▶ Action item
The answer should be one number: how many lines in the records below contain the word "left".
====== Supplied records
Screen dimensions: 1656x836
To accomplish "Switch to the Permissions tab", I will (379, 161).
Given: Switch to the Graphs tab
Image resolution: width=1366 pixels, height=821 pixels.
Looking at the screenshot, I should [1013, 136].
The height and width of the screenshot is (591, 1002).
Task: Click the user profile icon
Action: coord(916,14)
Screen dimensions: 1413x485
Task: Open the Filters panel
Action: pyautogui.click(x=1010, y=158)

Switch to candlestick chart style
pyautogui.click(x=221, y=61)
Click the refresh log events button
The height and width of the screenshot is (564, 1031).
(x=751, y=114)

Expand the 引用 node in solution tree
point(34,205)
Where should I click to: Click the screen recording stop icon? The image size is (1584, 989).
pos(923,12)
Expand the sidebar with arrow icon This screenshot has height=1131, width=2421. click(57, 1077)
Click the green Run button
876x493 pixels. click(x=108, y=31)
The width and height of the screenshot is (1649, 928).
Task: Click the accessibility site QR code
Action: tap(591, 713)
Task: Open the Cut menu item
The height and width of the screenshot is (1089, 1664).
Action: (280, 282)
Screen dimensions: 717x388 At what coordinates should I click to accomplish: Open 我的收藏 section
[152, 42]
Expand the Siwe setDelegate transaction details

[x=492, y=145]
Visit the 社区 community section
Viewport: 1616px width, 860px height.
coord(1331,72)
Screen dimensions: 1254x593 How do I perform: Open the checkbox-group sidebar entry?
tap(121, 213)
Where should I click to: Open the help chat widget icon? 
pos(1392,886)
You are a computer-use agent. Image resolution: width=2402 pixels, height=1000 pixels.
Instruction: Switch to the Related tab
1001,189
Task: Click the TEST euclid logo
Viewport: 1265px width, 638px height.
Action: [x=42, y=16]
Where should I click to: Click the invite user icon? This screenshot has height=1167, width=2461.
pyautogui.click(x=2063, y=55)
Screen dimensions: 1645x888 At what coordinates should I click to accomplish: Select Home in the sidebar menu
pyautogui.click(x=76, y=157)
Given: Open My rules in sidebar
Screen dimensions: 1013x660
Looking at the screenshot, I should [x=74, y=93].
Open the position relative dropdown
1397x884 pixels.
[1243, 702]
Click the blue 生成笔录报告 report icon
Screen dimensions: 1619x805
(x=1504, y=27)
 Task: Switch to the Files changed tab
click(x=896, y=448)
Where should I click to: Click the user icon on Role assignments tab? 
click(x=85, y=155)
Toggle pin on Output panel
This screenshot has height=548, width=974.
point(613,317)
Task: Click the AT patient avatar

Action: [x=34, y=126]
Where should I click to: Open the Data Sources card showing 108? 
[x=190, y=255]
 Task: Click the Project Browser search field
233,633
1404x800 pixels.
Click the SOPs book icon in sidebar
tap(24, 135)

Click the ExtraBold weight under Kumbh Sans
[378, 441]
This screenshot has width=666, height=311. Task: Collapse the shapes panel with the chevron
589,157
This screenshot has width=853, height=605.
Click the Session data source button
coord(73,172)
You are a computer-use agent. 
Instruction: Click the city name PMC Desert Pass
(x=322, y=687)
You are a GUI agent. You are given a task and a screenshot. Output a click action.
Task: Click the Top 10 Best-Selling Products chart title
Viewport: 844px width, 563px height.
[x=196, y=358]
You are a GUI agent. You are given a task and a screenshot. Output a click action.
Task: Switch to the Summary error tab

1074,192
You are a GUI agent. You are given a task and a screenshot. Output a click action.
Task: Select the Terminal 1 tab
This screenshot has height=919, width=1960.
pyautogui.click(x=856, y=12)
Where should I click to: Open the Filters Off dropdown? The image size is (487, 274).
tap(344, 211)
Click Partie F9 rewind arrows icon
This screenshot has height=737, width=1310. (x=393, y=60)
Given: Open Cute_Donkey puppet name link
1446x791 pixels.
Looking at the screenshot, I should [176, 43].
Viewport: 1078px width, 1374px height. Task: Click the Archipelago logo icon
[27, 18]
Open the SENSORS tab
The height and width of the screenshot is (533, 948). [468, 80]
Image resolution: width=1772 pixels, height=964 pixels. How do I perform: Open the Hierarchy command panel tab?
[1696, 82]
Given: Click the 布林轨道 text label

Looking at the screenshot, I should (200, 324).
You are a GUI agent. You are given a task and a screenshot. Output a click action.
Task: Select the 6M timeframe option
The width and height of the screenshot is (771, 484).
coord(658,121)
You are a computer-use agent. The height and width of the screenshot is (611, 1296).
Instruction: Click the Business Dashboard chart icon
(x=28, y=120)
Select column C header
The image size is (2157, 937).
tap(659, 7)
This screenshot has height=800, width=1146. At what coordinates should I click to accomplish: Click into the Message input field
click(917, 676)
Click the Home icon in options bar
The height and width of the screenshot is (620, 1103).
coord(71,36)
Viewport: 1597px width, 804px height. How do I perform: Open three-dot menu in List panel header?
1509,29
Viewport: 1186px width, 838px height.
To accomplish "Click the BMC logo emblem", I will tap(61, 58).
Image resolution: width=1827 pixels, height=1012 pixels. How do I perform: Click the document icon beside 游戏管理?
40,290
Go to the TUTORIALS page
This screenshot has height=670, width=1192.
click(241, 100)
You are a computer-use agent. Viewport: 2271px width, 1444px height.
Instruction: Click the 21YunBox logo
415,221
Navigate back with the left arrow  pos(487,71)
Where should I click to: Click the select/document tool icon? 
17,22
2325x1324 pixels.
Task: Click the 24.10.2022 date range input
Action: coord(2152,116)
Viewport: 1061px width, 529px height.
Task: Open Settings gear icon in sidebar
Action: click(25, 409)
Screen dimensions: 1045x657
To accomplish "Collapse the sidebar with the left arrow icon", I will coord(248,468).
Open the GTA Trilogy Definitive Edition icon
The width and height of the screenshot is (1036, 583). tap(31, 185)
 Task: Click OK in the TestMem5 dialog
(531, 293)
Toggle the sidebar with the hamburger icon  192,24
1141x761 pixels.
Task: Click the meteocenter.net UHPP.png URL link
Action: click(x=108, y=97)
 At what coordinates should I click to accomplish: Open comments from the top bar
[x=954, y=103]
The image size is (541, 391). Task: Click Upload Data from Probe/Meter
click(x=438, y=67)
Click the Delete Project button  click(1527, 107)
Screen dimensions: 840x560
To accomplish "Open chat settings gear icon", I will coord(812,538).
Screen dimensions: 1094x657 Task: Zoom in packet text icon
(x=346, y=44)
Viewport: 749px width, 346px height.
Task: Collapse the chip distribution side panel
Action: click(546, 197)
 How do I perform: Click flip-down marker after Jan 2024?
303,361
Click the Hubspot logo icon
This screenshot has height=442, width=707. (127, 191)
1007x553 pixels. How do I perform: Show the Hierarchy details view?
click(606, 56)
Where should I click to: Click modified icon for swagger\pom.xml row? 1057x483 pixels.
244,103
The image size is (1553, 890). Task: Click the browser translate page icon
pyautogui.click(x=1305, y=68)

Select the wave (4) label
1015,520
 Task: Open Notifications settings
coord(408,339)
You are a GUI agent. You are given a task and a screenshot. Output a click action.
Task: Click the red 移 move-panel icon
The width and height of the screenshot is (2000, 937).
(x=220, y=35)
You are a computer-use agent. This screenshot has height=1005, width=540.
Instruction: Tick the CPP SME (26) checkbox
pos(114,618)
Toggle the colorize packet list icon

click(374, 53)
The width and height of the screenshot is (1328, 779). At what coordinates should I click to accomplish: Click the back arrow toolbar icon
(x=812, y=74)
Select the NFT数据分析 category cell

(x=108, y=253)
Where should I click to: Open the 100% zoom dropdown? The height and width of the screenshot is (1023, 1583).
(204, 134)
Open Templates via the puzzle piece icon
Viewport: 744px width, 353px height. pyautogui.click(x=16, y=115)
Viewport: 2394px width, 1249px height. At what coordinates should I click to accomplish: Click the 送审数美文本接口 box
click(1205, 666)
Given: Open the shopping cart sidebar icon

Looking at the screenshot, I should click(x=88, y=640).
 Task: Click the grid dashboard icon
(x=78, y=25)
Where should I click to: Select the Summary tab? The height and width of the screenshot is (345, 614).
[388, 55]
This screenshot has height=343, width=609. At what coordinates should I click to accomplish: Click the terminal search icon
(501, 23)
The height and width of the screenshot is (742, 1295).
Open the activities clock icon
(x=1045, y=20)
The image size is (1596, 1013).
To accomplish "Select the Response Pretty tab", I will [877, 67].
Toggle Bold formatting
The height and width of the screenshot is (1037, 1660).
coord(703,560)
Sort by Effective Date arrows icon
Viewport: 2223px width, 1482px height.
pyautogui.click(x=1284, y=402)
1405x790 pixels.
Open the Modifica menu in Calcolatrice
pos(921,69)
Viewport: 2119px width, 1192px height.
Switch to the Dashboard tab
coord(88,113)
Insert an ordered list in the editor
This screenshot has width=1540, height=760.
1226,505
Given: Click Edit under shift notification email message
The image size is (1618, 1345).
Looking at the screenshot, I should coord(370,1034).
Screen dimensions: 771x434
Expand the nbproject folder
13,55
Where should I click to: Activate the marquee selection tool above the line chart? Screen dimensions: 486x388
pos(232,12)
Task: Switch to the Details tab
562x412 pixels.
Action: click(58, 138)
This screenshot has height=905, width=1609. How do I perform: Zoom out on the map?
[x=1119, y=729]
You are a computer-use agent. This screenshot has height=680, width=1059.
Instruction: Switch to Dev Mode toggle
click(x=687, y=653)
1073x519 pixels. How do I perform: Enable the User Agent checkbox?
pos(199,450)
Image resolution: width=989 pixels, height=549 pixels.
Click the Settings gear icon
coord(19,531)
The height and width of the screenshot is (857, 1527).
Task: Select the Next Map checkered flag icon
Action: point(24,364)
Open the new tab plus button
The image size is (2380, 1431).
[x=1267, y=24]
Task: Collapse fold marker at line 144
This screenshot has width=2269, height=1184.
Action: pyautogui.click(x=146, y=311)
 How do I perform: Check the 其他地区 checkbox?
============
▶ Solution for this exercise
2